START Recorded information
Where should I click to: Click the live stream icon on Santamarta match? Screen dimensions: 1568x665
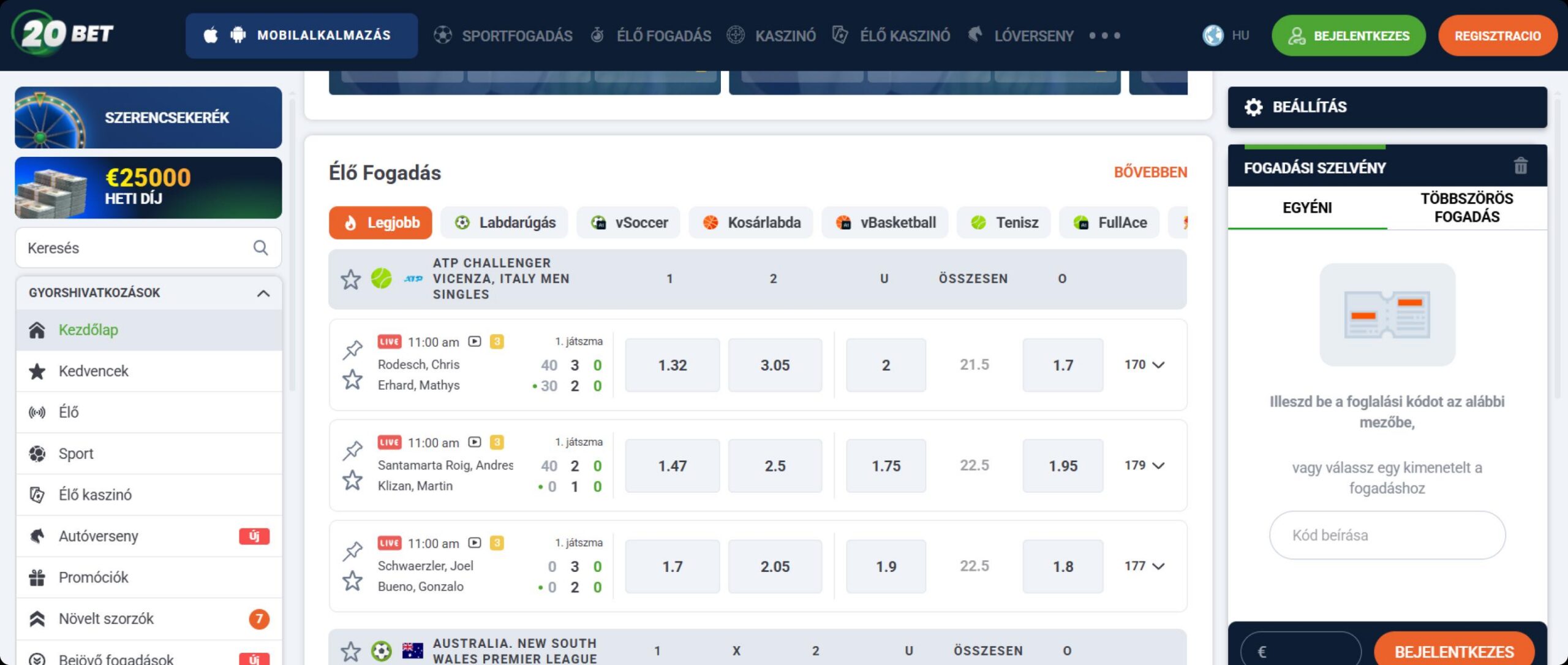point(474,442)
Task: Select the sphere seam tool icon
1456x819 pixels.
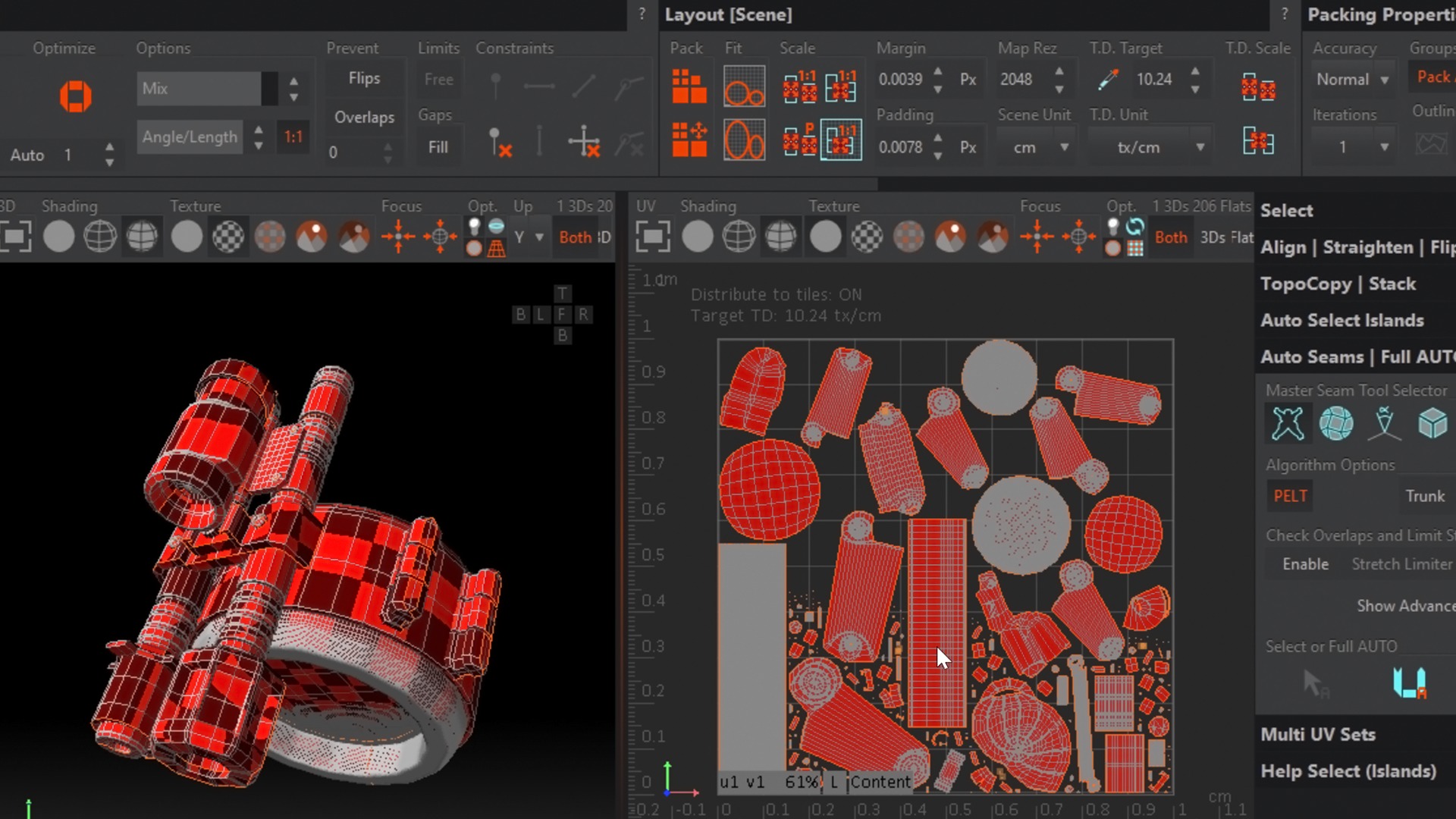Action: point(1336,423)
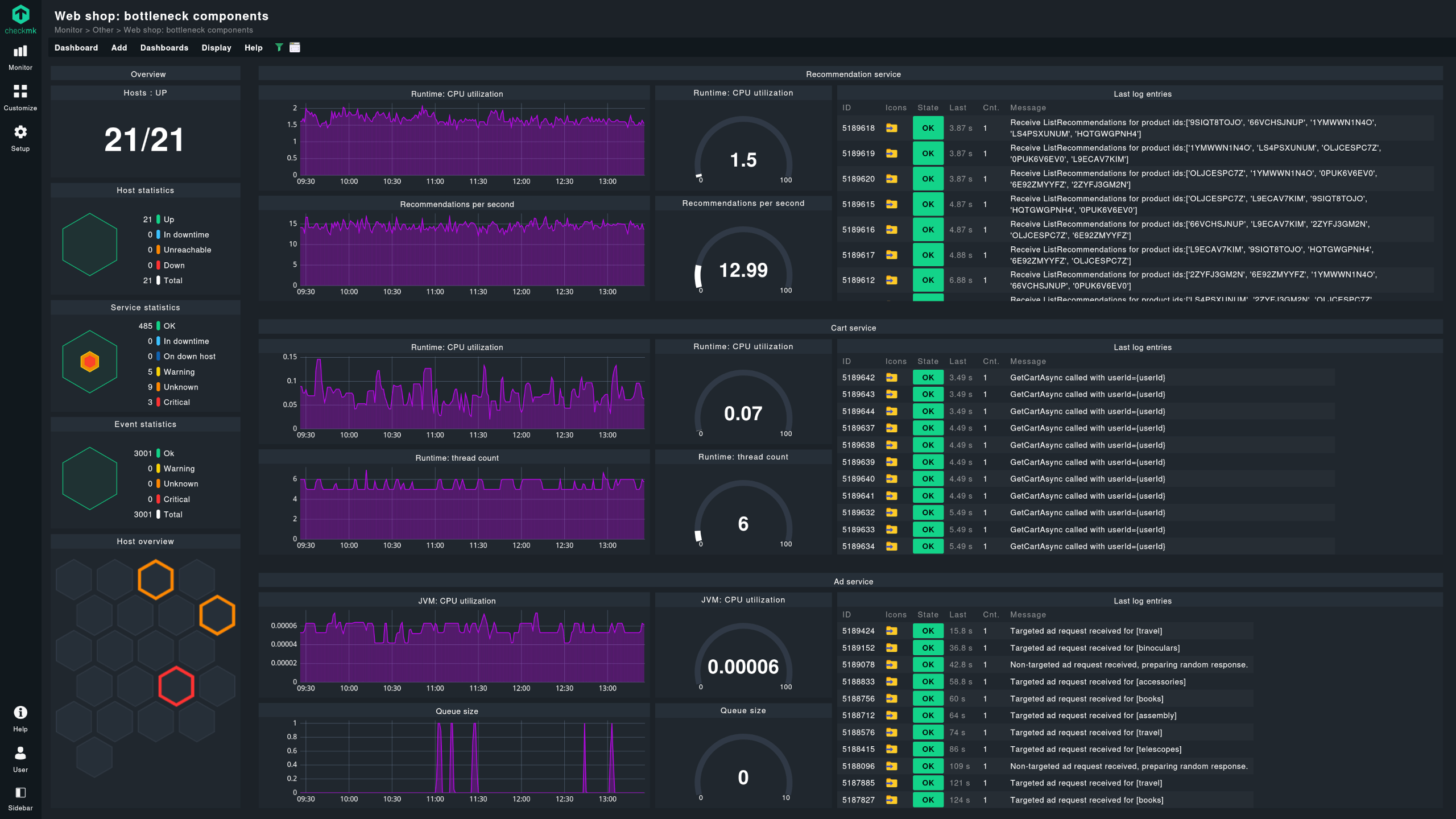1456x819 pixels.
Task: Click the 21/21 hosts up number
Action: tap(144, 140)
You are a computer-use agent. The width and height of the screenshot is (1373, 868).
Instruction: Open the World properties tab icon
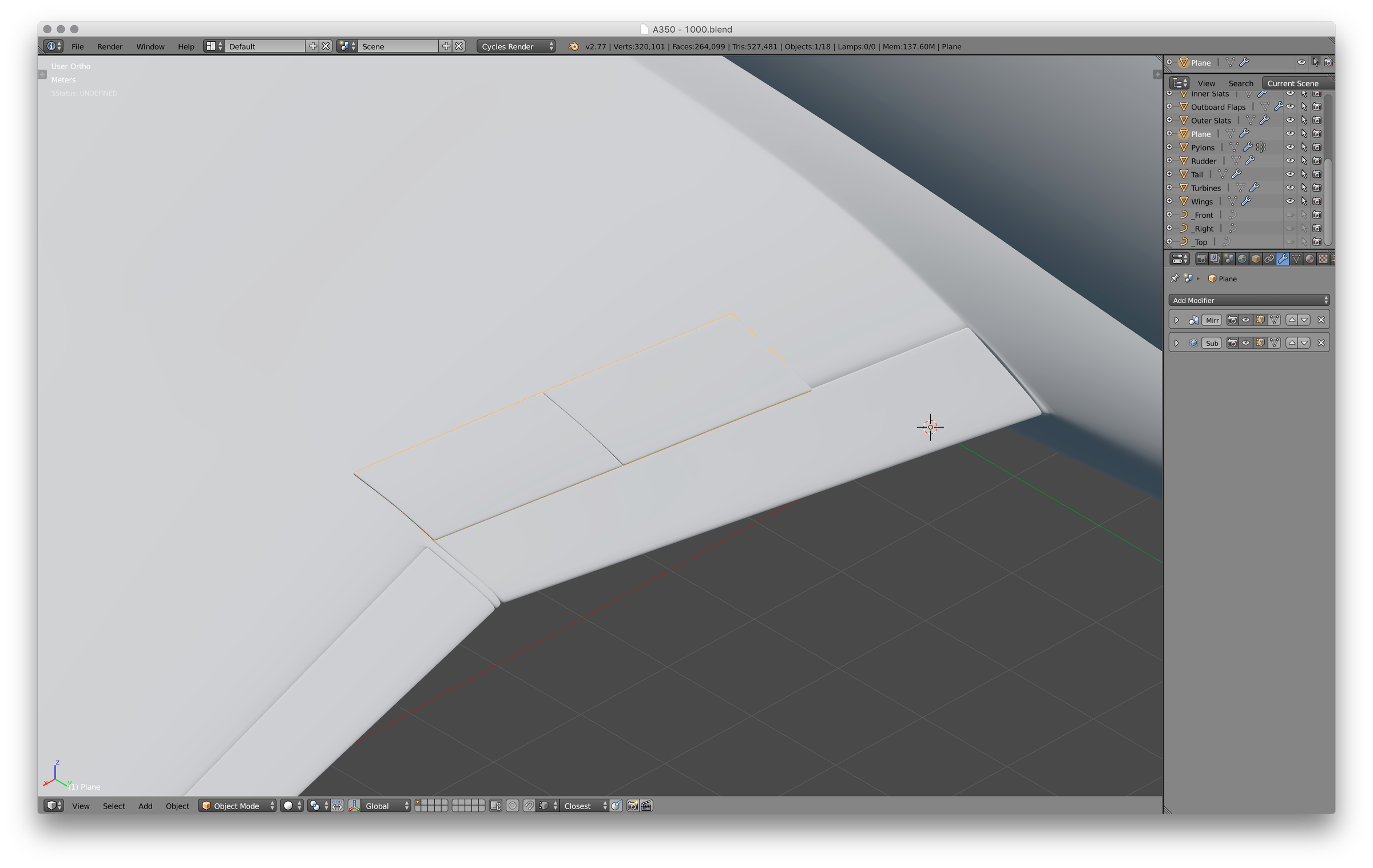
END Recorded information
▶ Task prompt:
Reproduce precisely the lines of the entries above, from the one containing "You are a computer-use" through the final one, both ends included, and omit the pictures.

▶ Task result:
You are a computer-use agent. The width and height of the screenshot is (1373, 868).
Instruction: Open the World properties tab icon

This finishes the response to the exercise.